▶ [Exercise details]:
Copy out the material below, replacing "Screen dimensions" with "Display size" everywhere it appears and leaving everything else unchanged.

━━━━━━━━━━━━━━━━

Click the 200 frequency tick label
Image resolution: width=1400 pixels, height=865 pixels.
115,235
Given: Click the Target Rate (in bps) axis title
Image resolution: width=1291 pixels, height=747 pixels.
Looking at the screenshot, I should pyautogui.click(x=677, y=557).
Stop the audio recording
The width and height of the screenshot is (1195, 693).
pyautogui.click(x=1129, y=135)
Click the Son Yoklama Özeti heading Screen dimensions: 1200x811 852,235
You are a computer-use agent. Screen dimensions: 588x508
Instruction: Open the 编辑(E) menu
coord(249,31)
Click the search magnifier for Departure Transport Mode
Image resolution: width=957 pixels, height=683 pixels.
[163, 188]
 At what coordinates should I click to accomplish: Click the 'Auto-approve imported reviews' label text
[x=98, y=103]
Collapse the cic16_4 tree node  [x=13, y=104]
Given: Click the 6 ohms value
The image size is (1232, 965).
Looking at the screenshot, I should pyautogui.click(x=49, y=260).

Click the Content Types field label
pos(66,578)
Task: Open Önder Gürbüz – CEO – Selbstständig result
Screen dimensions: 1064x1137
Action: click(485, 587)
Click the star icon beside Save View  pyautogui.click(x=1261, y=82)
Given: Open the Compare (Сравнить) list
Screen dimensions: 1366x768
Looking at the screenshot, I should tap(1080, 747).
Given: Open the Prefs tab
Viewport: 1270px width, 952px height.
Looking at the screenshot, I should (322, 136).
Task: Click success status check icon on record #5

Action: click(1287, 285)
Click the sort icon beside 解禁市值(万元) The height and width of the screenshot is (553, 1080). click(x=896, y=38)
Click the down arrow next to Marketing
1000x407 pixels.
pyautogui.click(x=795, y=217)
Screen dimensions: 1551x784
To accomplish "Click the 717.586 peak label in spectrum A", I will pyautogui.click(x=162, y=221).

━━━━━━━━━━━━━━━━

▶ [Result of this exercise]:
Click the 200 frequency tick label
Image resolution: width=1400 pixels, height=865 pixels.
115,235
Given: Click the Target Rate (in bps) axis title
Image resolution: width=1291 pixels, height=747 pixels.
Looking at the screenshot, I should pyautogui.click(x=677, y=557).
Stop the audio recording
The width and height of the screenshot is (1195, 693).
pyautogui.click(x=1129, y=135)
Click the Son Yoklama Özeti heading Display size: 1200x811 852,235
You are a computer-use agent. Display size: 588x508
Instruction: Open the 编辑(E) menu
coord(249,31)
Click the search magnifier for Departure Transport Mode
Image resolution: width=957 pixels, height=683 pixels.
[163, 188]
 At what coordinates should I click to accomplish: Click the 'Auto-approve imported reviews' label text
[x=98, y=103]
Collapse the cic16_4 tree node  [x=13, y=104]
Given: Click the 6 ohms value
The image size is (1232, 965).
Looking at the screenshot, I should pyautogui.click(x=49, y=260).

Click the Content Types field label
pos(66,578)
Task: Open Önder Gürbüz – CEO – Selbstständig result
Display size: 1064x1137
Action: click(485, 587)
Click the star icon beside Save View  pyautogui.click(x=1261, y=82)
Given: Open the Compare (Сравнить) list
Display size: 1366x768
Looking at the screenshot, I should tap(1080, 747).
Given: Open the Prefs tab
Viewport: 1270px width, 952px height.
Looking at the screenshot, I should (322, 136).
Task: Click success status check icon on record #5

Action: click(1287, 285)
Click the sort icon beside 解禁市值(万元) The height and width of the screenshot is (553, 1080). click(x=896, y=38)
Click the down arrow next to Marketing
1000x407 pixels.
pyautogui.click(x=795, y=217)
Display size: 1551x784
To accomplish "Click the 717.586 peak label in spectrum A", I will pyautogui.click(x=162, y=221).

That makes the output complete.